Business officials and lawmakers from Alabama sound increasingly confident that EADS will get the nod.
"If this could happen in Mobile, and it could, it would be the best thing since the French discovered the port here," Republican Sen. Richard Shelby told an audience of 300 business leaders in Mobile earlier this week.
Washington state and Kansas politicians are engaged in an all-out blitz to get Obama's attention.
The governors of the two states, Democrat Chris Gregoire of Washington and Republican Sam Brownback of Kansas, are heading a group called the U.S. Tanker Coalition. Earlier this week, they wrote a letter to Obama, saying that Boeing could build the tankers "and prove the best value for the American taxpayer."
The lobbying effort comes as the decade-long competition over the aerial refueling tankers heads to an apparent end. Officials said a final decision could come in a matter of days or weeks.
"We're now in the home stretch — finally — of the competition," Murray said. "And this award could not come at a more critical time in our efforts to rebuild our economy, grow our work force and create jobs in all our communities."
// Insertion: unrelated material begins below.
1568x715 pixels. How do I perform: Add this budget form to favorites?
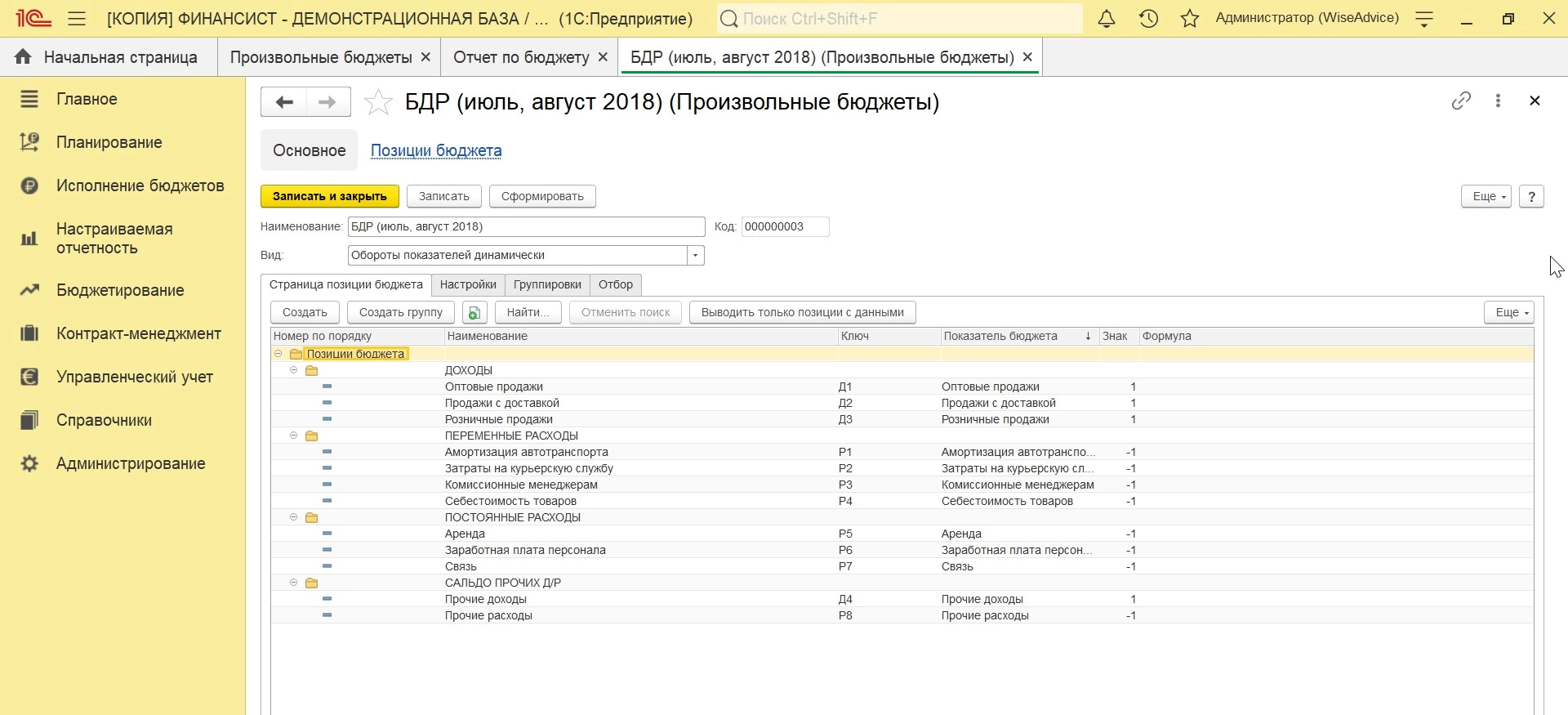coord(378,102)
She borrowed a line from the president's State of the Union speech, in which he urged Americans to focus on "winning the future."
"To win the future, we're going to need to win this contract," Murray said. "It's a contract that will build things here, create jobs here and reward innovation right here at home."
Roberts said that if the White House was serious about creating more jobs, "the president should look no further than the procurement of the Boeing tanker." He said the contract would have an annual $388 million economic impact on Kansas.
"Ladies and gentlemen, this has been too long," Roberts said. "It's been a 10-year effort, and these are Eisenhower-era airplanes" that the Air Force would be replacing. "It's time to award this contract and put people to work."
The tanker issue has generated plenty of heat so far in the new Congress.
Last month, Washington Democratic Sen. Maria Cantwell and Kansas Republican Sen. Jerry Moran teamed up to sponsor a bill that would require the Pentagon to consider any unfair advantages for either company gained through subsidies before awarding the contract.
At a hearing of the Senate Armed Services Committee in late January, senators from both parties loudly criticized the Air Force after military officials acknowledged that they'd accidentally disclosed secret data to Boeing and EADS before the companies had submitted their final bids.
Military officials investigated the disclosure and decided that the bidding process could proceed. Cantwell said she planned to ask the Defense Department inspector general to investigate the incident.